TASK DESCRIPTION:
Reproduce all of the entries below exactly, without a single change.

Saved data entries
****
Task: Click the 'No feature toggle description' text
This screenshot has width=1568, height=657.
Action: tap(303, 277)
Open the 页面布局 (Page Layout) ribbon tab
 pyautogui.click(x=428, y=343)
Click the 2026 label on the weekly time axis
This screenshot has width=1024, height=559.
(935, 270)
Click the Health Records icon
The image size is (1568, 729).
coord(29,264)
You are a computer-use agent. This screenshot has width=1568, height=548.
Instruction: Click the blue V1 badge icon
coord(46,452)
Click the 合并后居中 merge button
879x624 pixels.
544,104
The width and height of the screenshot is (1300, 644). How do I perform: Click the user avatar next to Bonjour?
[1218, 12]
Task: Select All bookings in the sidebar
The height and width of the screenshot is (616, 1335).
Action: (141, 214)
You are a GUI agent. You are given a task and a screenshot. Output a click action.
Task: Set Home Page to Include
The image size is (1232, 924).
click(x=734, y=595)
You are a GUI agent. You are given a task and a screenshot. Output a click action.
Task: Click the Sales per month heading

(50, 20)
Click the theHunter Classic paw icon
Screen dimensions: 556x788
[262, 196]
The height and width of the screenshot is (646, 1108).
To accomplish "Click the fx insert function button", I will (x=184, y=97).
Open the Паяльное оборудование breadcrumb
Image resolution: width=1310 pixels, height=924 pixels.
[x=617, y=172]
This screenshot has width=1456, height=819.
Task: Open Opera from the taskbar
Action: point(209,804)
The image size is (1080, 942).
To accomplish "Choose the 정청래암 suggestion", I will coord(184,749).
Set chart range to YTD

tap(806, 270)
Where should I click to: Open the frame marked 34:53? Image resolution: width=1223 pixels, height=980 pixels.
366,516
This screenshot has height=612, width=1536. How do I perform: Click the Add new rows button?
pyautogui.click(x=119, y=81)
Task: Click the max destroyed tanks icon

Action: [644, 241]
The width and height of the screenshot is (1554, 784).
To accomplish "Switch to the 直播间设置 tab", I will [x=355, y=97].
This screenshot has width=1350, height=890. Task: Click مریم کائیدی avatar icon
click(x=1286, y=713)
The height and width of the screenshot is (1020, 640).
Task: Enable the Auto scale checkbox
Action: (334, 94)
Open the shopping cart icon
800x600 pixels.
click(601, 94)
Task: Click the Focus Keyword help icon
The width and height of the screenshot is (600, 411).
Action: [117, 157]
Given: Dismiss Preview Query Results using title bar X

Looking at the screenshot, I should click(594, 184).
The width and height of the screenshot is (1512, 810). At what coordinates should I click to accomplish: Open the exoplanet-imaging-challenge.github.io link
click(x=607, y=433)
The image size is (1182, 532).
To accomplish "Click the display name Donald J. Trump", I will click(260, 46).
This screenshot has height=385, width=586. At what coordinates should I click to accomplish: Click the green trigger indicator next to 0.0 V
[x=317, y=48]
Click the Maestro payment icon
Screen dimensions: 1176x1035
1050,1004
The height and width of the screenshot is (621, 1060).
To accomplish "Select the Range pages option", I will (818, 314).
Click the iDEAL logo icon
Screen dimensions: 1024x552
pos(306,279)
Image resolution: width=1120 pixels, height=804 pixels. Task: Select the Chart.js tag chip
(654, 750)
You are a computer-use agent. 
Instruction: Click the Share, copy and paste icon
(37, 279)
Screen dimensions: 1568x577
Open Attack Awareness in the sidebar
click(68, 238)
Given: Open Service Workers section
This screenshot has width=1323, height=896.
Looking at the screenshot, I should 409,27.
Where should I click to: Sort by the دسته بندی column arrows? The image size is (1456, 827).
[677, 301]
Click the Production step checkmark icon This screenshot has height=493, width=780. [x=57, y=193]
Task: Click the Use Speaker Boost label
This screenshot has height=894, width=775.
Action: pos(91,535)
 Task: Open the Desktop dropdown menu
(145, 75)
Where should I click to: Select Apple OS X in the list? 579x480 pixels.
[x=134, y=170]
****
WRITTEN ANSWER:
Task: Click the 'No feature toggle description' text
This screenshot has width=1568, height=657.
Action: tap(303, 277)
Open the 页面布局 (Page Layout) ribbon tab
 pyautogui.click(x=428, y=343)
Click the 2026 label on the weekly time axis
This screenshot has width=1024, height=559.
(935, 270)
Click the Health Records icon
The image size is (1568, 729).
coord(29,264)
You are a computer-use agent. This screenshot has width=1568, height=548.
Instruction: Click the blue V1 badge icon
coord(46,452)
Click the 合并后居中 merge button
879x624 pixels.
544,104
The width and height of the screenshot is (1300, 644). How do I perform: Click the user avatar next to Bonjour?
[1218, 12]
Task: Select All bookings in the sidebar
The height and width of the screenshot is (616, 1335).
Action: (141, 214)
You are a GUI agent. You are given a task and a screenshot. Output a click action.
Task: Set Home Page to Include
The image size is (1232, 924).
click(x=734, y=595)
You are a GUI agent. You are given a task and a screenshot. Output a click action.
Task: Click the Sales per month heading

(50, 20)
Click the theHunter Classic paw icon
Screen dimensions: 556x788
[262, 196]
The height and width of the screenshot is (646, 1108).
To accomplish "Click the fx insert function button", I will (x=184, y=97).
Open the Паяльное оборудование breadcrumb
Image resolution: width=1310 pixels, height=924 pixels.
[x=617, y=172]
This screenshot has width=1456, height=819.
Task: Open Opera from the taskbar
Action: point(209,804)
The image size is (1080, 942).
To accomplish "Choose the 정청래암 suggestion", I will coord(184,749).
Set chart range to YTD

tap(806, 270)
Where should I click to: Open the frame marked 34:53? Image resolution: width=1223 pixels, height=980 pixels.
366,516
This screenshot has height=612, width=1536. How do I perform: Click the Add new rows button?
pyautogui.click(x=119, y=81)
Task: Click the max destroyed tanks icon

Action: [644, 241]
The width and height of the screenshot is (1554, 784).
To accomplish "Switch to the 直播间设置 tab", I will [x=355, y=97].
This screenshot has width=1350, height=890. Task: Click مریم کائیدی avatar icon
click(x=1286, y=713)
The height and width of the screenshot is (1020, 640).
Task: Enable the Auto scale checkbox
Action: (334, 94)
Open the shopping cart icon
800x600 pixels.
click(601, 94)
Task: Click the Focus Keyword help icon
The width and height of the screenshot is (600, 411).
Action: [117, 157]
Given: Dismiss Preview Query Results using title bar X

Looking at the screenshot, I should click(594, 184).
The width and height of the screenshot is (1512, 810). At what coordinates should I click to accomplish: Open the exoplanet-imaging-challenge.github.io link
click(x=607, y=433)
The image size is (1182, 532).
To accomplish "Click the display name Donald J. Trump", I will click(260, 46).
This screenshot has height=385, width=586. At what coordinates should I click to accomplish: Click the green trigger indicator next to 0.0 V
[x=317, y=48]
Click the Maestro payment icon
Screen dimensions: 1176x1035
1050,1004
The height and width of the screenshot is (621, 1060).
To accomplish "Select the Range pages option", I will (818, 314).
Click the iDEAL logo icon
Screen dimensions: 1024x552
pos(306,279)
Image resolution: width=1120 pixels, height=804 pixels. Task: Select the Chart.js tag chip
(654, 750)
You are a computer-use agent. 
Instruction: Click the Share, copy and paste icon
(37, 279)
Screen dimensions: 1568x577
Open Attack Awareness in the sidebar
click(68, 238)
Given: Open Service Workers section
This screenshot has width=1323, height=896.
Looking at the screenshot, I should 409,27.
Where should I click to: Sort by the دسته بندی column arrows? The image size is (1456, 827).
[677, 301]
Click the Production step checkmark icon This screenshot has height=493, width=780. [x=57, y=193]
Task: Click the Use Speaker Boost label
This screenshot has height=894, width=775.
Action: pos(91,535)
 Task: Open the Desktop dropdown menu
(145, 75)
Where should I click to: Select Apple OS X in the list? 579x480 pixels.
[x=134, y=170]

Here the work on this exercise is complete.